- Document extract
<<<<

SUNRISE, Fla. — Imagine Wimbledon every year matching up the top two seeds in each half of the draw in the second round. Imagine the…
SUNRISE, Fla. — Imagine Wimbledon every year matching up the top two seeds in each half of the draw in the second round. Imagine the World Cup placing the four most powerful squads in the same group. Imagine March Madness placing the top four seeds in the country in the same region.
While you’re at it, you may as well imagine there’s no heaven, because it’s easy if you try to imagine the NHL cutting off its own knees by matching up its best teams in the first or second round of the playoffs in a made-for-marketing scheme, because that is exactly what Sixth Avenue and its band of clueless co-conspirators on the Board do year after year after year.

>>>>

- Data segment

<<<<

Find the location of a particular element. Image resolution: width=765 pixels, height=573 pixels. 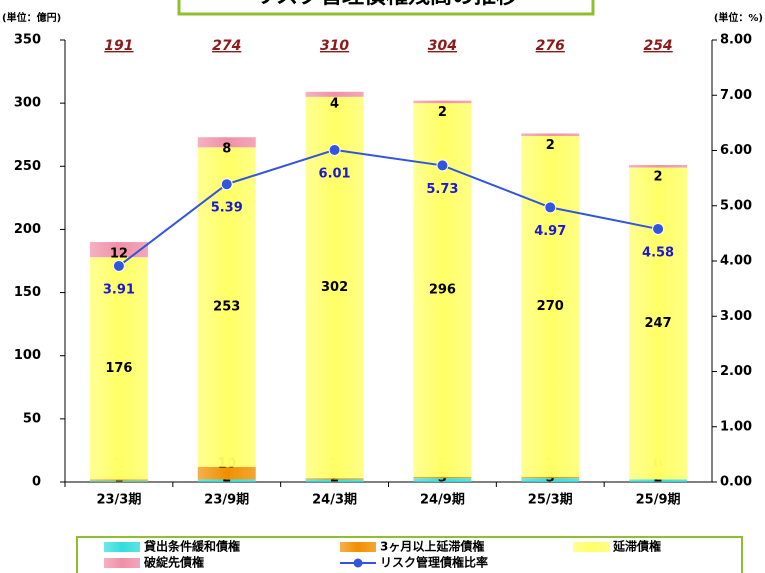

y-unit: (単位：億円) is located at coordinates (32, 18).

>>>>

- Actions to take
(a) What is the sentence "Imagine the World Cup placing the four most powerful squads in the same group." from the NHL playoff column in Spanish?
(b) Answer these from the NHL playoff column:
(i) In the imagined Wimbledon draw, in which round would the top two seeds in each half meet?
(ii) In the imagined March Madness bracket, how many of the country's top seeds share the same region?
(iii) In which rounds of the playoffs does the NHL match up its best teams?
(c) Can you carry the NHL playoff column forward from its last sentence?
The listing comes from a different source than the text.

- Per-task outputs
(a) Imagina que el Mundial colocara a los cuatro equipos más poderosos en el mismo grupo.

(b)
(i) The second round.
(ii) Four.
(iii) The first or second round.

(c)
Once again, we’re on course for the two most powerful teams in the East, this time Tampa Bay and Toronto, to meet in the second round, just as surely we’re due for a Western Conference Winnipeg-Nashville matchup. Or if you believe that the Avalanche will challenge the Jets and Predators, well, have no fear, that would mean the best three in the conference are all in the Central Division with one guaranteed to be KO’d in Round 1.
It is laughable that the commissioner and the Board of Governors of “Mr. Jacobs” would do such harm to what should be the greatest championship tournament in pro sports. Such nonsense exists in no other sports universe. It is bad enough for Sixth Avenue to concoct yet another scheme meant to reward weaker teams, but it is infinitely worse for the owners and chief executive officers of the NHL’s most powerful teams to be complicit by their silence.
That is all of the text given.